## Exercise:
Each of the records below must be reproduced exactly.

## Recorded information:

[Start of section]

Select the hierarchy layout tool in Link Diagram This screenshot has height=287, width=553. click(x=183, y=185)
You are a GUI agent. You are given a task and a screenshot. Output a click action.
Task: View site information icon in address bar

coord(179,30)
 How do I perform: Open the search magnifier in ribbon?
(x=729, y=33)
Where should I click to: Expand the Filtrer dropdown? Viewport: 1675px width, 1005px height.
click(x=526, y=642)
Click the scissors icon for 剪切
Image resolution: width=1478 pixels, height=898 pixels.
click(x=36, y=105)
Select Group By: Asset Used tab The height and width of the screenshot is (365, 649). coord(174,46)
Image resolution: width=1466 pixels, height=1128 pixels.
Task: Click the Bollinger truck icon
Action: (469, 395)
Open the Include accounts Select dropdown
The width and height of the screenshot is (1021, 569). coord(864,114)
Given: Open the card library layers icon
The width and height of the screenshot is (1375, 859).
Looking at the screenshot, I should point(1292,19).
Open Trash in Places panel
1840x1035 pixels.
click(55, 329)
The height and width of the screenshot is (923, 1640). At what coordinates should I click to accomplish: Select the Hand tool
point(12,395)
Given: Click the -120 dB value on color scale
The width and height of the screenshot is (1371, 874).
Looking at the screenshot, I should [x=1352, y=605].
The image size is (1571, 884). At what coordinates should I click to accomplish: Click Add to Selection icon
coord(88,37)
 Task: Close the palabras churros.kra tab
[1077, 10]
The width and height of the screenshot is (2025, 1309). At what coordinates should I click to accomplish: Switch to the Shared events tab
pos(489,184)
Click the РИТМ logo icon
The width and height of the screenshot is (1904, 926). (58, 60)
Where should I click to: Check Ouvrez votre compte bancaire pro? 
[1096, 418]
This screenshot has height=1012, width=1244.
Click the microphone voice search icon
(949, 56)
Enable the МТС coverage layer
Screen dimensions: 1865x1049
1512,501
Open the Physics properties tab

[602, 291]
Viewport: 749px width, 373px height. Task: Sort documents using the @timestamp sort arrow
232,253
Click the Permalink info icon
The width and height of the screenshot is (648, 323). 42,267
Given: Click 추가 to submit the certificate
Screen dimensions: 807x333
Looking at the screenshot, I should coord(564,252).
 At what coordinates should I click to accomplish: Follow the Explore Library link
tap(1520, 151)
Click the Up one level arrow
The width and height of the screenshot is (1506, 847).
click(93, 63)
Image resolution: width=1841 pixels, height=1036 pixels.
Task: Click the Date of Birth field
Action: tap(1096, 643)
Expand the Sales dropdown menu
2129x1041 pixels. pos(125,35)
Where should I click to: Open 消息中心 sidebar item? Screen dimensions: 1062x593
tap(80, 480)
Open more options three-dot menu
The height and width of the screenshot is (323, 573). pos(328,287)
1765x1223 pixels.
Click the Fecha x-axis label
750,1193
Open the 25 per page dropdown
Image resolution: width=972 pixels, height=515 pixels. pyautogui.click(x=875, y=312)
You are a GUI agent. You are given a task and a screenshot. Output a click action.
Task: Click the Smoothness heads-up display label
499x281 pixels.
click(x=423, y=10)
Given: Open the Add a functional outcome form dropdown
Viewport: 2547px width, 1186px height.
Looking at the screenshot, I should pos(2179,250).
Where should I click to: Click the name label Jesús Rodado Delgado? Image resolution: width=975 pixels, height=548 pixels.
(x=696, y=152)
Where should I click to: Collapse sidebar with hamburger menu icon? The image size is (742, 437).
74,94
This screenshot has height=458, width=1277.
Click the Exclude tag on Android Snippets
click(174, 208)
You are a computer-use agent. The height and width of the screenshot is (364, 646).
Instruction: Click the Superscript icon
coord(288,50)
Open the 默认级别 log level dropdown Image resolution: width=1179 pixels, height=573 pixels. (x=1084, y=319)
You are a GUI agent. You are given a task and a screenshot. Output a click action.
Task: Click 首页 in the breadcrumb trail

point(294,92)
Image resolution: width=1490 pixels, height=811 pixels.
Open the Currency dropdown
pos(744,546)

[End of section]

## Response area:
Select the hierarchy layout tool in Link Diagram This screenshot has height=287, width=553. click(x=183, y=185)
You are a GUI agent. You are given a task and a screenshot. Output a click action.
Task: View site information icon in address bar

coord(179,30)
 How do I perform: Open the search magnifier in ribbon?
(x=729, y=33)
Where should I click to: Expand the Filtrer dropdown? Viewport: 1675px width, 1005px height.
click(x=526, y=642)
Click the scissors icon for 剪切
Image resolution: width=1478 pixels, height=898 pixels.
click(x=36, y=105)
Select Group By: Asset Used tab The height and width of the screenshot is (365, 649). coord(174,46)
Image resolution: width=1466 pixels, height=1128 pixels.
Task: Click the Bollinger truck icon
Action: (469, 395)
Open the Include accounts Select dropdown
The width and height of the screenshot is (1021, 569). coord(864,114)
Given: Open the card library layers icon
The width and height of the screenshot is (1375, 859).
Looking at the screenshot, I should point(1292,19).
Open Trash in Places panel
1840x1035 pixels.
click(55, 329)
The height and width of the screenshot is (923, 1640). At what coordinates should I click to accomplish: Select the Hand tool
point(12,395)
Given: Click the -120 dB value on color scale
The width and height of the screenshot is (1371, 874).
Looking at the screenshot, I should [x=1352, y=605].
The image size is (1571, 884). At what coordinates should I click to accomplish: Click Add to Selection icon
coord(88,37)
 Task: Close the palabras churros.kra tab
[1077, 10]
The width and height of the screenshot is (2025, 1309). At what coordinates should I click to accomplish: Switch to the Shared events tab
pos(489,184)
Click the РИТМ logo icon
The width and height of the screenshot is (1904, 926). (58, 60)
Where should I click to: Check Ouvrez votre compte bancaire pro? 
[1096, 418]
This screenshot has height=1012, width=1244.
Click the microphone voice search icon
(949, 56)
Enable the МТС coverage layer
Screen dimensions: 1865x1049
1512,501
Open the Physics properties tab

[602, 291]
Viewport: 749px width, 373px height. Task: Sort documents using the @timestamp sort arrow
232,253
Click the Permalink info icon
The width and height of the screenshot is (648, 323). 42,267
Given: Click 추가 to submit the certificate
Screen dimensions: 807x333
Looking at the screenshot, I should coord(564,252).
 At what coordinates should I click to accomplish: Follow the Explore Library link
tap(1520, 151)
Click the Up one level arrow
The width and height of the screenshot is (1506, 847).
click(93, 63)
Image resolution: width=1841 pixels, height=1036 pixels.
Task: Click the Date of Birth field
Action: tap(1096, 643)
Expand the Sales dropdown menu
2129x1041 pixels. pos(125,35)
Where should I click to: Open 消息中心 sidebar item? Screen dimensions: 1062x593
tap(80, 480)
Open more options three-dot menu
The height and width of the screenshot is (323, 573). pos(328,287)
1765x1223 pixels.
Click the Fecha x-axis label
750,1193
Open the 25 per page dropdown
Image resolution: width=972 pixels, height=515 pixels. pyautogui.click(x=875, y=312)
You are a GUI agent. You are given a task and a screenshot. Output a click action.
Task: Click the Smoothness heads-up display label
499x281 pixels.
click(x=423, y=10)
Given: Open the Add a functional outcome form dropdown
Viewport: 2547px width, 1186px height.
Looking at the screenshot, I should pos(2179,250).
Where should I click to: Click the name label Jesús Rodado Delgado? Image resolution: width=975 pixels, height=548 pixels.
(x=696, y=152)
Where should I click to: Collapse sidebar with hamburger menu icon? The image size is (742, 437).
74,94
This screenshot has height=458, width=1277.
Click the Exclude tag on Android Snippets
click(174, 208)
You are a computer-use agent. The height and width of the screenshot is (364, 646).
Instruction: Click the Superscript icon
coord(288,50)
Open the 默认级别 log level dropdown Image resolution: width=1179 pixels, height=573 pixels. (x=1084, y=319)
You are a GUI agent. You are given a task and a screenshot. Output a click action.
Task: Click 首页 in the breadcrumb trail

point(294,92)
Image resolution: width=1490 pixels, height=811 pixels.
Open the Currency dropdown
pos(744,546)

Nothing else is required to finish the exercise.